Page MenuHomePhabricator

SPIKE - Will Hadoop 3 container support help us for Airflow deployment pipelines?
Open, Needs TriagePublic

Description

Hadoop 3 supports running Docker containers.

  • Can Airflow use it to launch jobs in Hadoop?

Event Timeline

Container support has been backported to the version that we are using - 2.10

From scanning quickly through the docs, it seems this would require Docker to be installed on nodemanagers.

Also

Docker Container Executor runs in non-secure mode of HDFS and YARN. It will not run in secure mode, and will exit if it detects secure mode.

https://hadoop.apache.org/docs/r2.7.2/hadoop-yarn/hadoop-yarn-site/DockerContainerExecutor.html

Secure mode == kerberos.

So,

Can we do it?

I think not :/

OK, thanks for looking into this!

It won't work for our Hadoop YARN setup though, we'll still encounter the Kerberos barrier. Rootless docker MAY make it possible to run docker outside of Hadoop YARN though.

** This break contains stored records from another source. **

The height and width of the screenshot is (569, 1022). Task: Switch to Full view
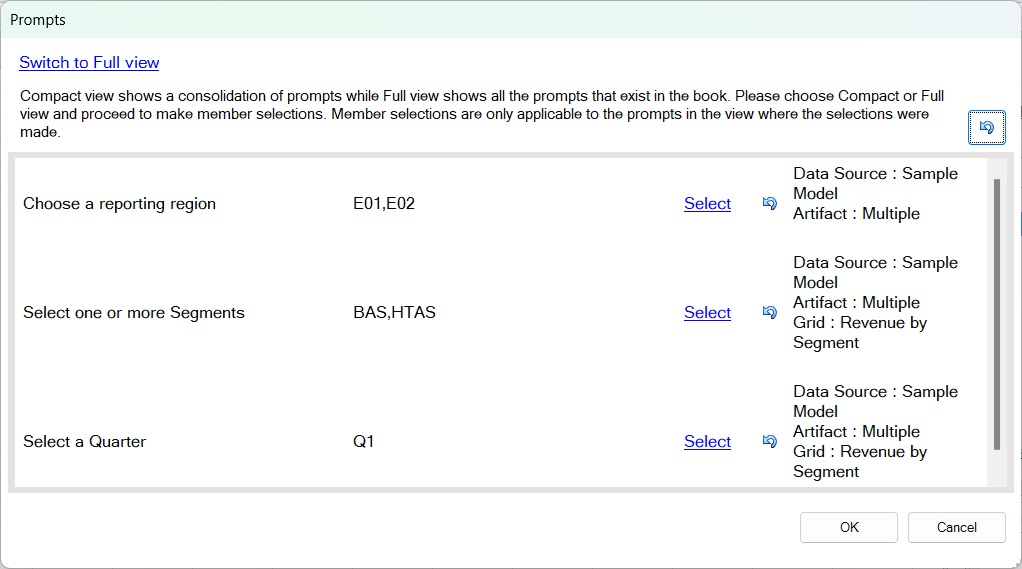coord(89,62)
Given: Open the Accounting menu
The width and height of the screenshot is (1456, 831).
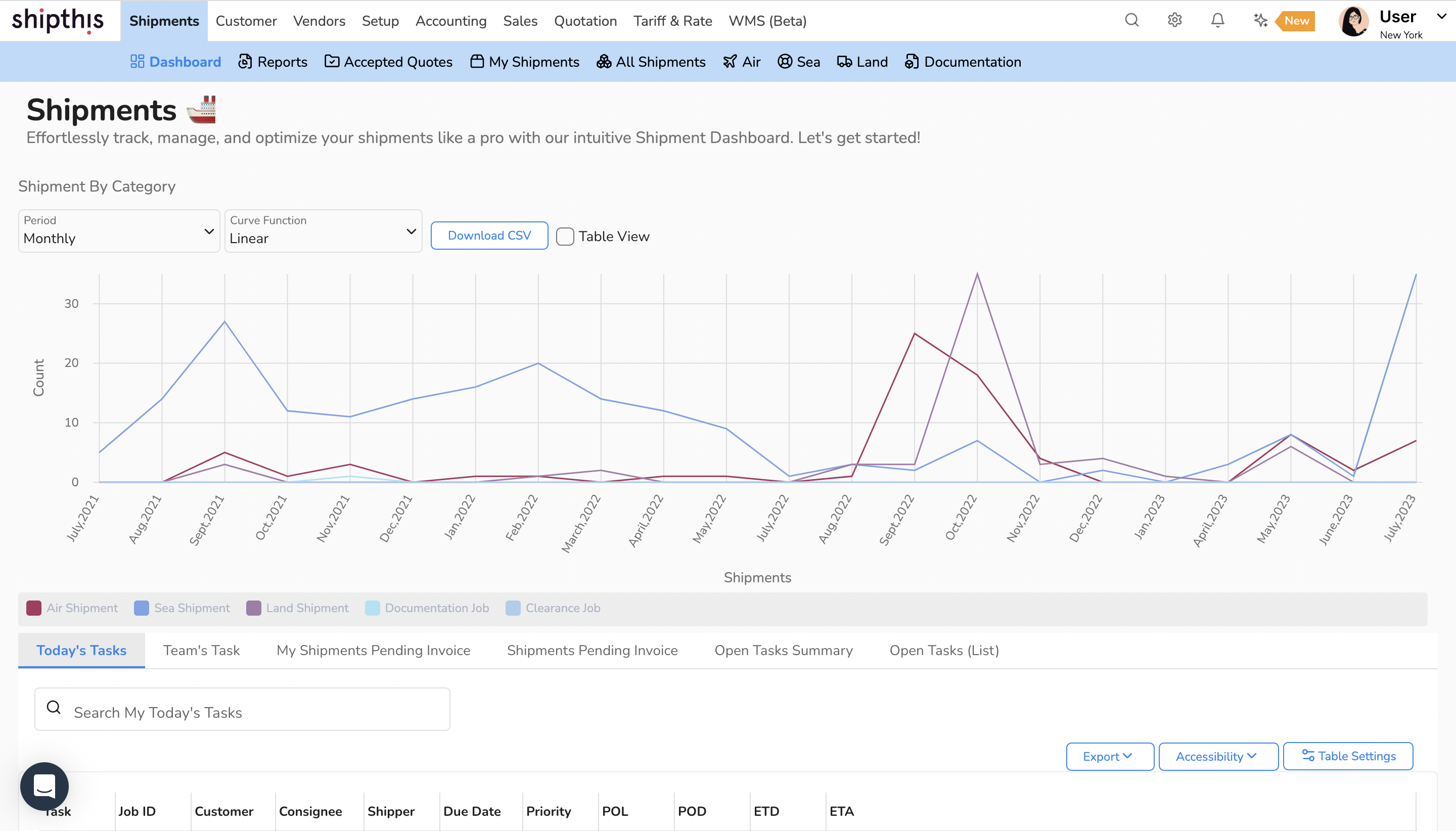Looking at the screenshot, I should [450, 21].
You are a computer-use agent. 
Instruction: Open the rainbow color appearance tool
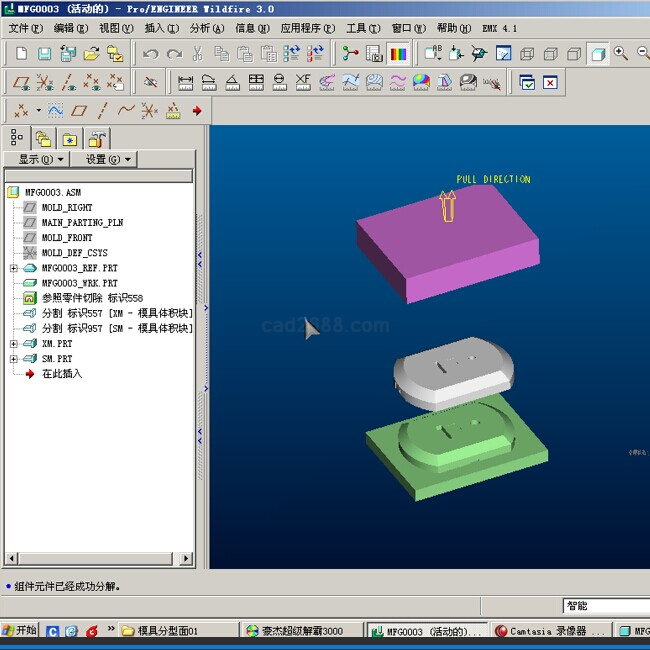pyautogui.click(x=398, y=53)
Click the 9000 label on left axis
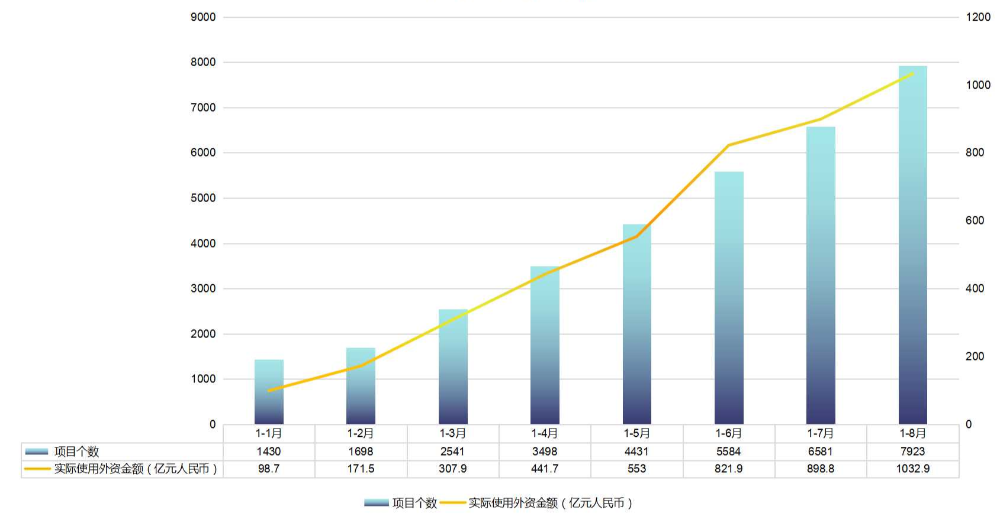 point(203,17)
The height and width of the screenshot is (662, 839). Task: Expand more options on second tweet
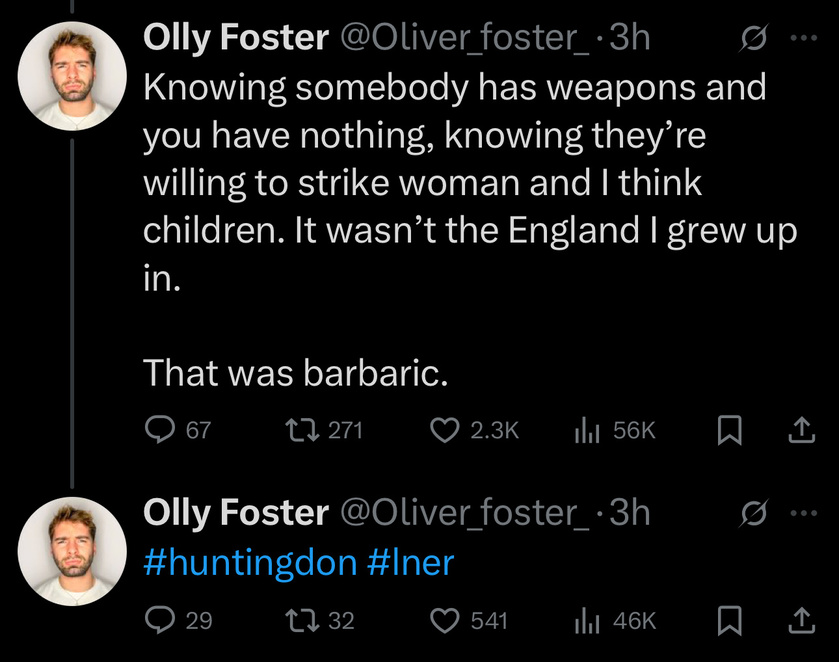point(803,513)
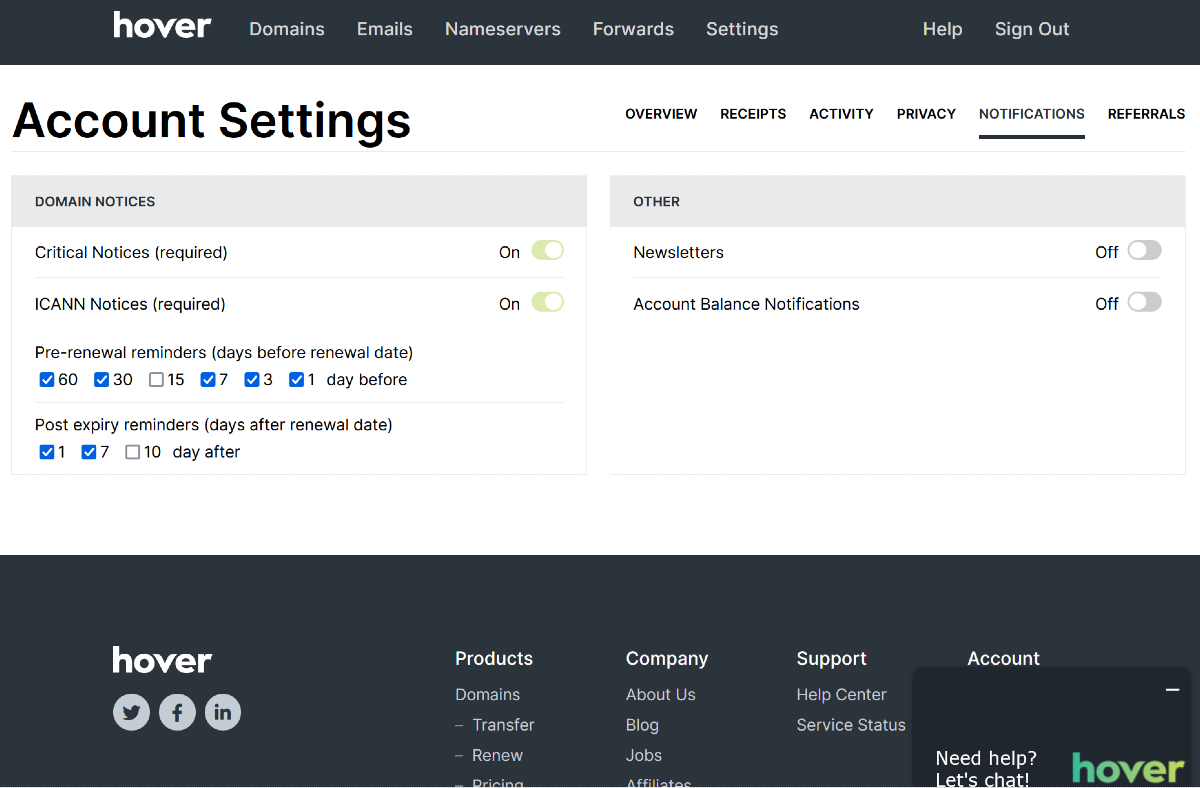Open Hover's Twitter page via footer icon

point(131,712)
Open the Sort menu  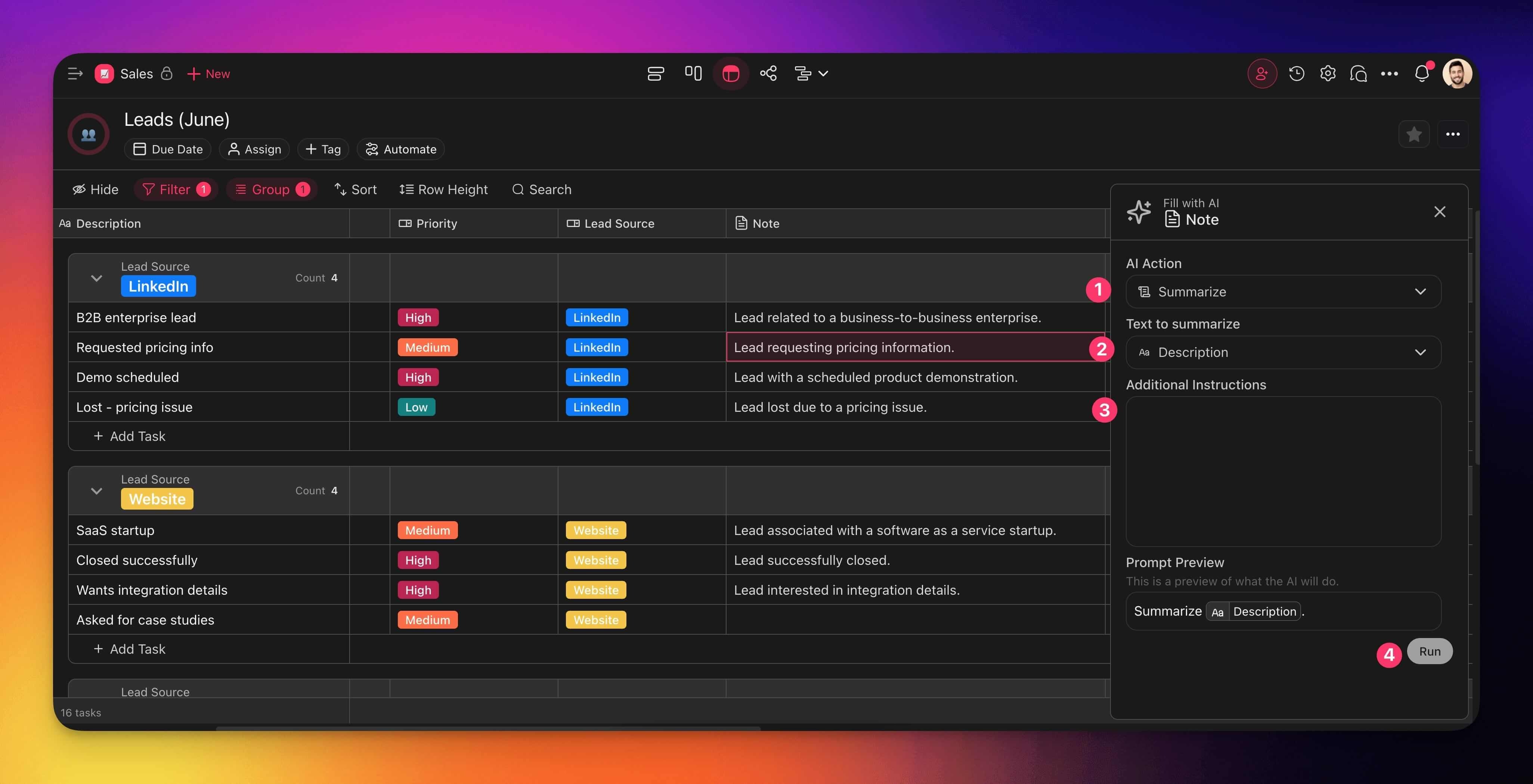tap(355, 189)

Perhaps hadoop 3 can do this with kerberos?

https://docs.cloudera.com/HDPDocuments/HDP3/HDP-3.1.0/data-operating-system/content/configure_yarn_for_running_docker_containers.html

Kerberos configurations are recommended for production

I can't find any docs on how this would work. But it may be worth investigating given https://phabricator.wikimedia.org/T296543#7538145

Reopening for now to discuss more.

@Ottomata: Per emails from Sep18 and Oct20 and https://www.mediawiki.org/wiki/Bug_management/Assignee_cleanup , I am resetting the assignee of this task because there has not been progress lately (please correct me if I am wrong!). Resetting the assignee avoids the impression that somebody is already working on this task. It also allows others to potentially work towards fixing this task. Please claim this task again when you plan to work on it (via Add Action...Assign / Claim in the dropdown menu) - it would be welcome. Thanks for your understanding!